## EXERCISE DESCRIPTION:
Across the entries, how many lines have the string "width" in them? Reply with only a number.

## SUPPLIED DATA:

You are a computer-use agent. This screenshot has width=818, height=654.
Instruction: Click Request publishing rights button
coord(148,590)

---

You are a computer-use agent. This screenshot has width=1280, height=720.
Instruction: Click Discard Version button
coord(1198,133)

--

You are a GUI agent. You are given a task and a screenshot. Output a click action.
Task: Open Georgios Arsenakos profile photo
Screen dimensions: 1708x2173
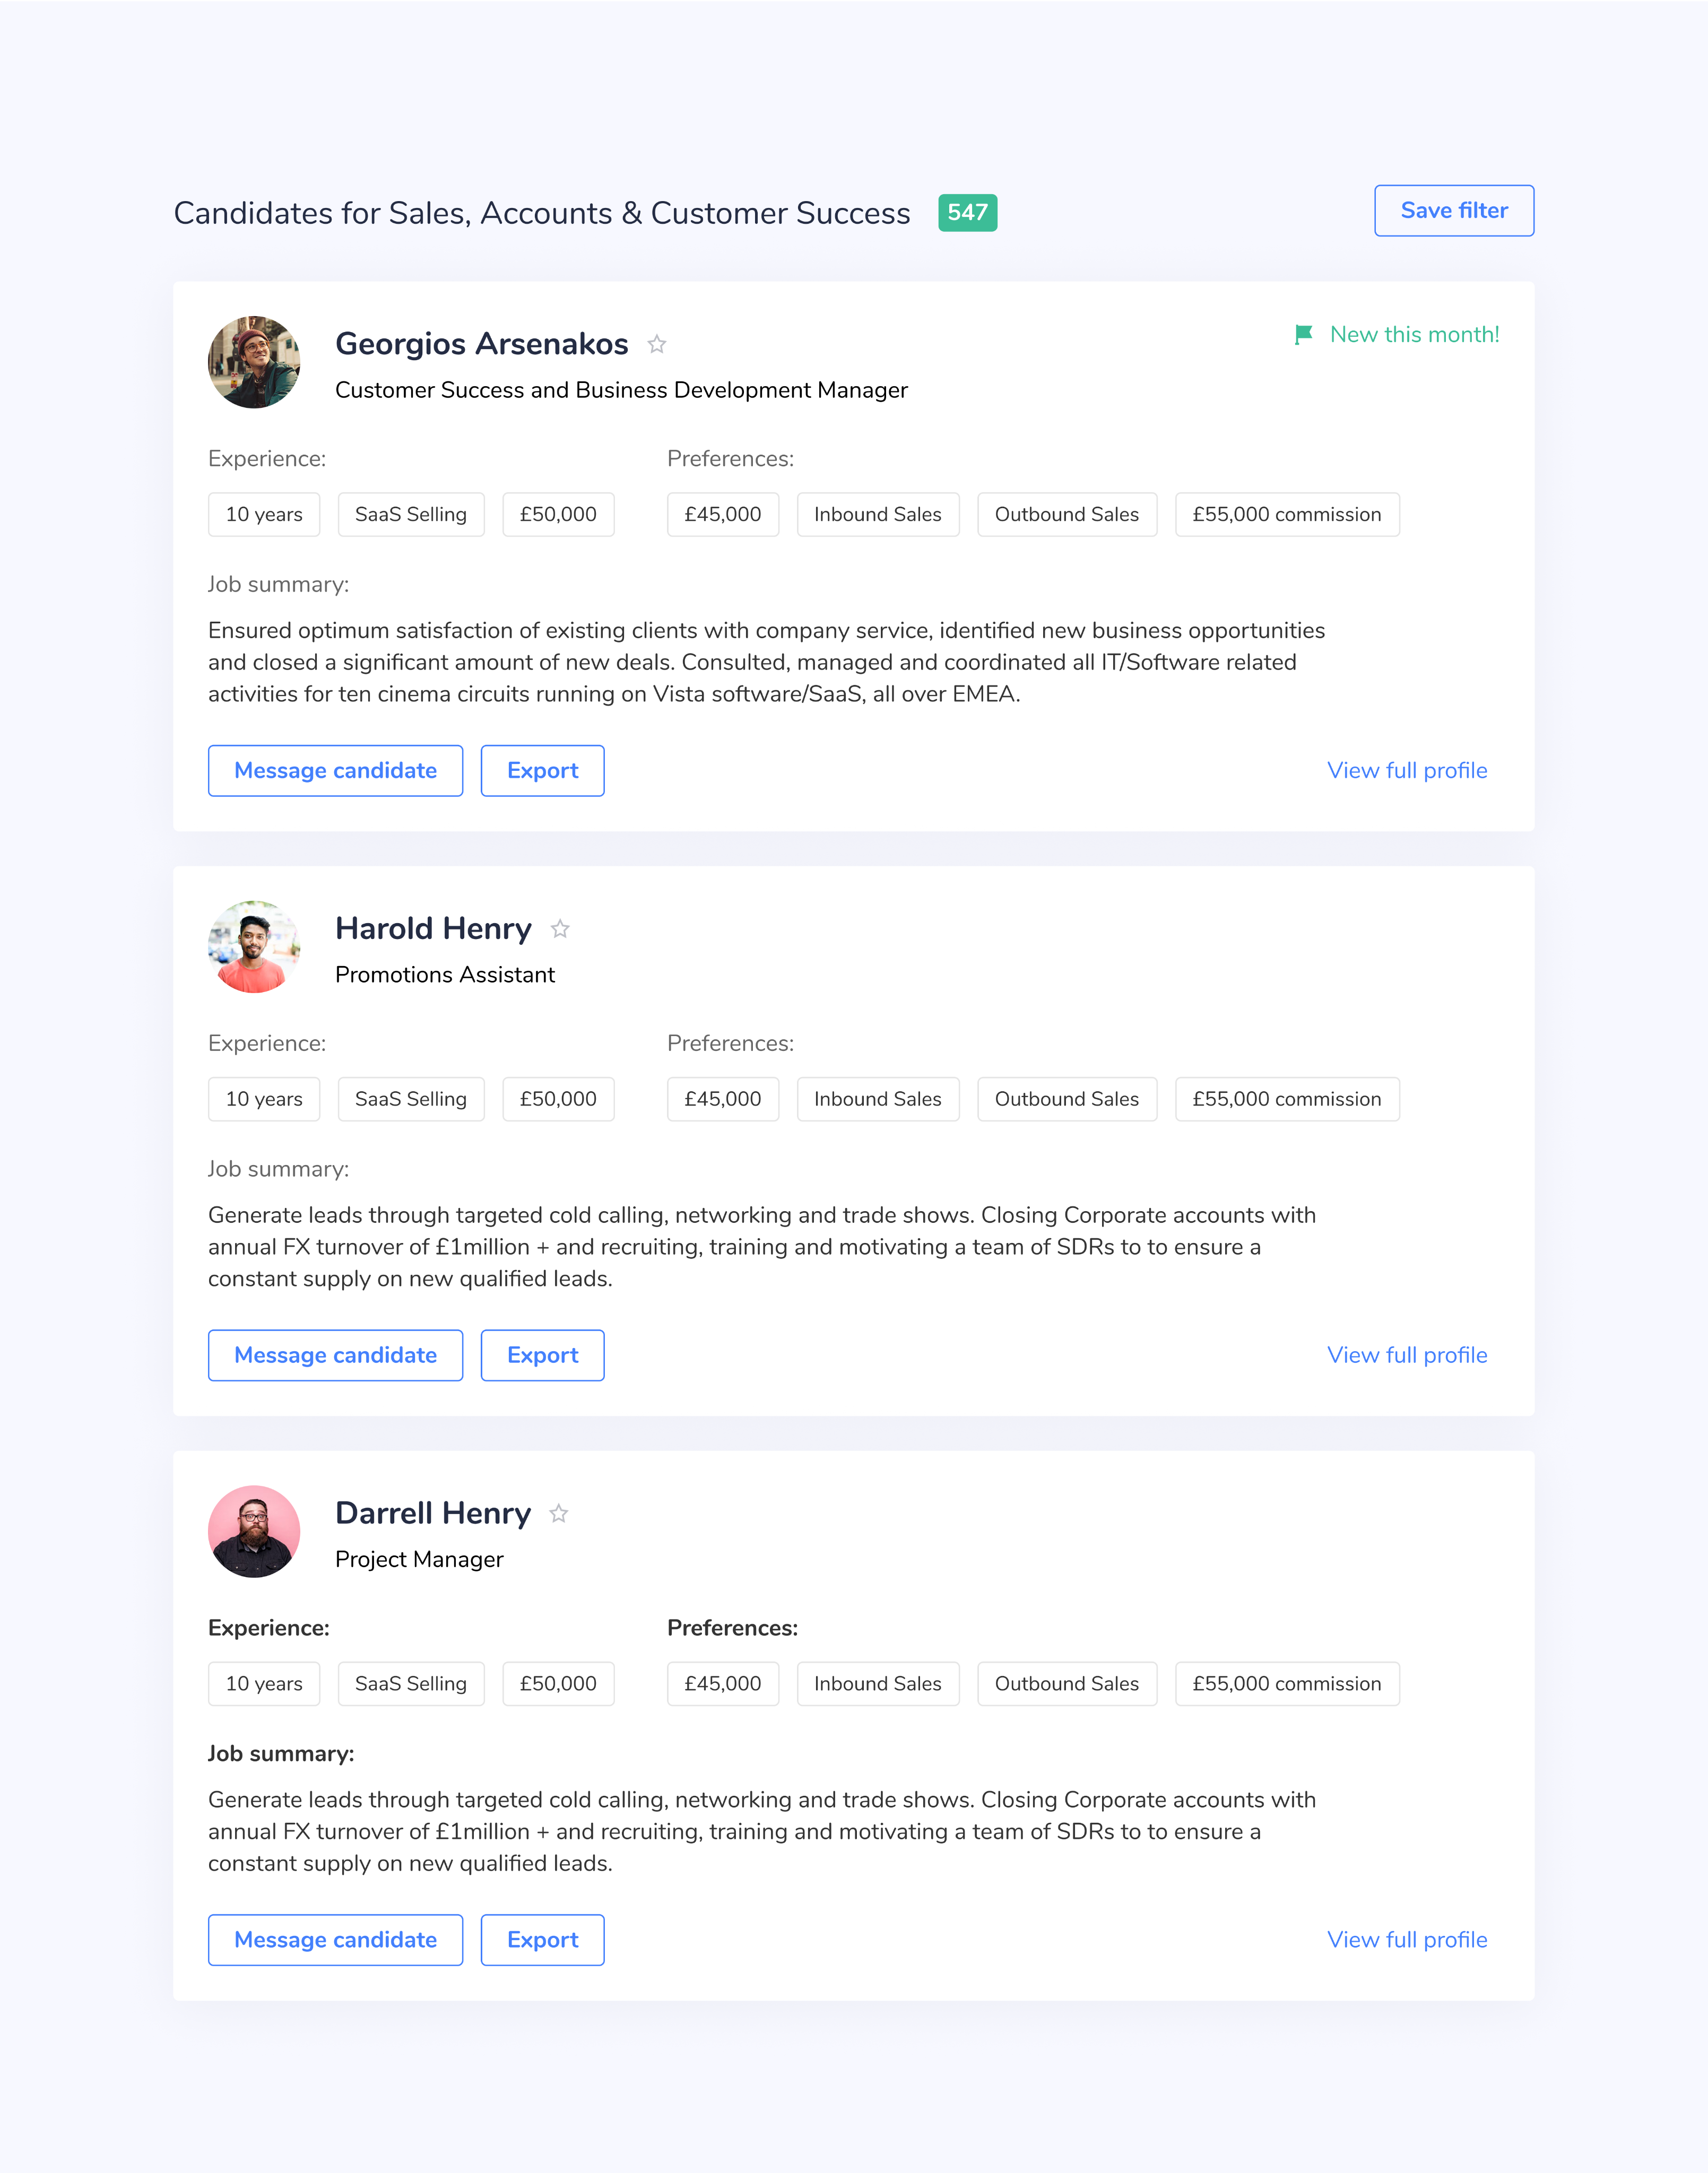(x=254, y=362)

## EXERCISE RESULT:
2